These easy vegan protein bars are the perfect snack to have throughout the day. If you need an extra protein boost, these bars are for you! They will keep you full between meals and are made with only 5 pantry staple ingredients. These protein bars are also no bake, which means they’re ready in just 10 minutes!
Ingredients you’ll need to make your easy vegan protein bars
- Oats. This will act as one of the main dry ingredients in your protein bars. I love adding oats in my protein bars for some extra carbohydrates to reduce any blood sugar spikes. Plus, oats are just so delicious and my favourite!
- Protein Powder. You can use any protein powder you’d like, but I love using the Peanut Butter Cup flavoured protein powder from Good Protein! I love this protein powder because it is vegan, the ingredients are amazing and they are a Canadian brand! If you’re interested in getting some, you can use my code LISA62416 for 20% off your order!
- Peanut Butter. This helps all the ingredients in your protein bars stick together. Plus, who doesn’t love peanut butter in their protein bars?
- Maple Syrup. For a little added sweetness, and to help all the ingredients bind together.
- Chocolate Chips + Coconut Oil. Mix these two ingredients together and melt it to make a delicious, creamy, chocolate topping.
Tips on making delicious homemade protein bars
- Mix all your protein bar ingredients well. The dough should be somewhat firm but still able to press/shape it in a loaf pan so you can press it down into bars.
- Pour a thin layer of chocolate on top of your protein bars. The recipe calls for slightly more chocolate, but I would recommend only pouring enough chocolate until the protein bars are covered. This ensures an easier cutting of your protein bars because the chocolate is thinner. However, if you really prefer an equal ratio of protein bar to chocolate, then go for it!
- Cut your bars with a chef’s knife (no teeth). This makes is much easier to cut your protein bars quick and keeps the frozen chocolate on top in one piece.
How to store your homemade protein bars
I like keeping my protein bars in the freezer as they last for about one month. You can keep it in the fridge for a few hours if you plan on eating it the same day.
- If you’re looking for more healthy snack recipes, this Vegan Peanut Butter Granola is for you! Perfect to eat as is, with yogurt or milk.

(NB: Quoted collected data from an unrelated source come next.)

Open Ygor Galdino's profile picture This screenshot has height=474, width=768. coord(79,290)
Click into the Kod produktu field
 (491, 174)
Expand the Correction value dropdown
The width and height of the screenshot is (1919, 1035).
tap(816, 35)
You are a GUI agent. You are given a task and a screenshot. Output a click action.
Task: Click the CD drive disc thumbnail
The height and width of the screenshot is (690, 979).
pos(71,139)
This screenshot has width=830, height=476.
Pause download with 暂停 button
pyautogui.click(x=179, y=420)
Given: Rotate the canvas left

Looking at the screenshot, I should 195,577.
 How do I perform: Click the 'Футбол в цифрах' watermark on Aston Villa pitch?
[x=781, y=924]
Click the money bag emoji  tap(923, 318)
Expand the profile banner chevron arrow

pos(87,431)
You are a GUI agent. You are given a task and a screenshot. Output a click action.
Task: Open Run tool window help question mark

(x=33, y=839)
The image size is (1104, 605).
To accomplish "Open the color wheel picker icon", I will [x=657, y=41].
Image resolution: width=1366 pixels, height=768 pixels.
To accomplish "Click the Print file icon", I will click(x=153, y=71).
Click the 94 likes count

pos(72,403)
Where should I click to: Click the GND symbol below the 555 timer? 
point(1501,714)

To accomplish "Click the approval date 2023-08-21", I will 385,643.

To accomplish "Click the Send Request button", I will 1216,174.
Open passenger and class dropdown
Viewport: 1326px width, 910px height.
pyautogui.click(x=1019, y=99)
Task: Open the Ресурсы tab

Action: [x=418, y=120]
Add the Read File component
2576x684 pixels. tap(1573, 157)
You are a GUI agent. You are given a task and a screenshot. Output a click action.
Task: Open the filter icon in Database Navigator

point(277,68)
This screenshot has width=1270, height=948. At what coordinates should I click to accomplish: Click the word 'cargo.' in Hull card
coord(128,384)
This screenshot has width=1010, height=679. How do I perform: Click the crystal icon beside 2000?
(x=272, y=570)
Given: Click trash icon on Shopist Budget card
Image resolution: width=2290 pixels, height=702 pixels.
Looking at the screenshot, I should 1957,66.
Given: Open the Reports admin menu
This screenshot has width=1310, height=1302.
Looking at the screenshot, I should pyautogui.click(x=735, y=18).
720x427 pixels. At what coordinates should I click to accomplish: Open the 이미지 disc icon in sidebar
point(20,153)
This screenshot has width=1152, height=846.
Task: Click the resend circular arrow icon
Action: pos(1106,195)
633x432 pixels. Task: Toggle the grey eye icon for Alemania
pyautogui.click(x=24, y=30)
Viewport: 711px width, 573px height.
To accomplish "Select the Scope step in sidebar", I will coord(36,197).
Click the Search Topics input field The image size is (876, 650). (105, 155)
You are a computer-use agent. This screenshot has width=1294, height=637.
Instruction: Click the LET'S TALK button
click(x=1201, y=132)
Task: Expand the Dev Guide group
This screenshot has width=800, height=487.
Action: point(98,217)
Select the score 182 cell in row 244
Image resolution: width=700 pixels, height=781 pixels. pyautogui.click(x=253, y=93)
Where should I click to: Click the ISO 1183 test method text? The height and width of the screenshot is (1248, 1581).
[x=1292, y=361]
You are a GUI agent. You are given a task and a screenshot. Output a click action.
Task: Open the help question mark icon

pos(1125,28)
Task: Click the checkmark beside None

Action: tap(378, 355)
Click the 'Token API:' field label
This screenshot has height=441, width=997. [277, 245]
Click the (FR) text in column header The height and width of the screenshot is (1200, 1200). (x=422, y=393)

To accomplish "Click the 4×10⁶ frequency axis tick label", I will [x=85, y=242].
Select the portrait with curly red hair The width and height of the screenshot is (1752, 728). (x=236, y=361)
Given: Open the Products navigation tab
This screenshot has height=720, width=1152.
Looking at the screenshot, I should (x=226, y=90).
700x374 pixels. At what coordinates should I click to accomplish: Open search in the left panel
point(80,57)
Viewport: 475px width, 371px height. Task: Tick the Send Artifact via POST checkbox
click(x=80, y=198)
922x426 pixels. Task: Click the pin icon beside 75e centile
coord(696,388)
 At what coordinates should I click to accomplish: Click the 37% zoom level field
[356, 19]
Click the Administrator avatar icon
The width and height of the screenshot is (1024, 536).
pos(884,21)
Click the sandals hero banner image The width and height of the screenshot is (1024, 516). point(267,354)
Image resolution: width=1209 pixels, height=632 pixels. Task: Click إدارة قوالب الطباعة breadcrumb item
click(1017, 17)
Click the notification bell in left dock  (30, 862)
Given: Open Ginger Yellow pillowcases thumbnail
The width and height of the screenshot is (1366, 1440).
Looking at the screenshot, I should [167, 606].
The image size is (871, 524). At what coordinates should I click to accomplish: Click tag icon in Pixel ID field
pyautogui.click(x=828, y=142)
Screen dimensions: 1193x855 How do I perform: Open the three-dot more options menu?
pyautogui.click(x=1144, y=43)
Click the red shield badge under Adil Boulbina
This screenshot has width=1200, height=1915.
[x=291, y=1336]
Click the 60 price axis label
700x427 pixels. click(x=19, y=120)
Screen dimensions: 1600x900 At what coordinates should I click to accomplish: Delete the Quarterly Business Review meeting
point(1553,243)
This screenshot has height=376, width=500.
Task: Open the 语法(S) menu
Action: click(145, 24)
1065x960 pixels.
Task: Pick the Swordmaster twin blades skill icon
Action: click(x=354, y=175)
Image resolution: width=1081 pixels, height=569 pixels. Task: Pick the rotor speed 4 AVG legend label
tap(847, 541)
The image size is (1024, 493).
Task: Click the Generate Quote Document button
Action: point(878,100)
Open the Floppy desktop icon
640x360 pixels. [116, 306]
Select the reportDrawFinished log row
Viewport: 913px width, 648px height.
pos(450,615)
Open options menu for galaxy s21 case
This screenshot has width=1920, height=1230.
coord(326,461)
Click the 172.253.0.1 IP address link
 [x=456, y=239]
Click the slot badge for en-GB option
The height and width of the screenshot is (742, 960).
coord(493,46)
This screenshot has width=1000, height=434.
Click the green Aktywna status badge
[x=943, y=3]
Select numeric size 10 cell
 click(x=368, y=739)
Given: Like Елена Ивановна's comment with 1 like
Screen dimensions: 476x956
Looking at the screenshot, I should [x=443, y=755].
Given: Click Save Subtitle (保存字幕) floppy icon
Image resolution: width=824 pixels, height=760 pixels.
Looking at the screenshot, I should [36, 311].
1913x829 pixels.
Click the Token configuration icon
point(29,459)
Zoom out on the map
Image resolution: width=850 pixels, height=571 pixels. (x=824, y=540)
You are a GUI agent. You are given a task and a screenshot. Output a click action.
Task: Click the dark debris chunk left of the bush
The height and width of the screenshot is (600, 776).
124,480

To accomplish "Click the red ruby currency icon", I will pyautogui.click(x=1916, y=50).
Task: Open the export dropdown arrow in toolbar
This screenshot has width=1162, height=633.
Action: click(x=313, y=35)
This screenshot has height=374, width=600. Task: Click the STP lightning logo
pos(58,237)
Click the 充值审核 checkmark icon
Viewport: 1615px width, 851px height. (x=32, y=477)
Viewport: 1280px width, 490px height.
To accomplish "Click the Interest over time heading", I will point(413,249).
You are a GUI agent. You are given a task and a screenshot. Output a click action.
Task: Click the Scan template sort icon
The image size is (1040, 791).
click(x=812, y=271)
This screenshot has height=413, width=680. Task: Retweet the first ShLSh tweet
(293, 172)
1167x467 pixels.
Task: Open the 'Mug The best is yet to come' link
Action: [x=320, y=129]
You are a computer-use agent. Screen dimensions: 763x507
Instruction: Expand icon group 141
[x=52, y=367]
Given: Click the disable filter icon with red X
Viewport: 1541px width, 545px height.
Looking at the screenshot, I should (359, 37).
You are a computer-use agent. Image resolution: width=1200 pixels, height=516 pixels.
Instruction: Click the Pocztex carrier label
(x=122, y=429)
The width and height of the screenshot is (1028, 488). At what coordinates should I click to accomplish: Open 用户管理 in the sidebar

- Staying in the snack and no-bake theme, you will love my Vegan Chocolate Covered Strawberry Yogurt Clusters
- My The Best Healthy Vegan Banana Bread is perfect as a snack, but it tastes so good it can pass for dessert. The best part? The only sweetener in here is bananas and maple syrup!
Easy Vegan Protein Bars
- 1 1/4 cups rolled oats
- 1/2 cup protein powder (I used Peanut Butter Cup flavour by Good Protein)
- 3/4 cup natural creamy peanut butter
- 3 tbsp maple syrup
- 1 cup chocolate chips
- 1 tsp coconut oil
- Line a loaf pan with parchment paper and set aside.
- In a medium sized bowl, combine all ingredients except chocolate and coconut oil and mix well. The protein bar dough should be firm yet soft enough to press and shape into your baking pan.
- Pour protein bar mixture into your loaf pan and press down well with a spatula. Spray your spatula with cooking spray/olive oil so it doesn't get stuck to the dough. You can also use another piece of parchment paper to press down the dough so it doesn't stick.
- Place protein bar dough in the freezer while you melt your chocolate.
- Add chocolate chips and coconut oil to a bowl and melt in microwave in 25-30 second increments, stirring in between until fully melted.
- Remove protein bars from freezer and drizzle chocolate on top. Ensure to pour enough chocolate so that just the top of the bars are covered in chocolate. Not having a very thick layer of chocolate makes cutting the bars easier.
- Place in the freezer for about 15-20 minutes to harden.
- Remove bars from the freezer, place bar on a cutting board and cut your protein bars into long rectangles.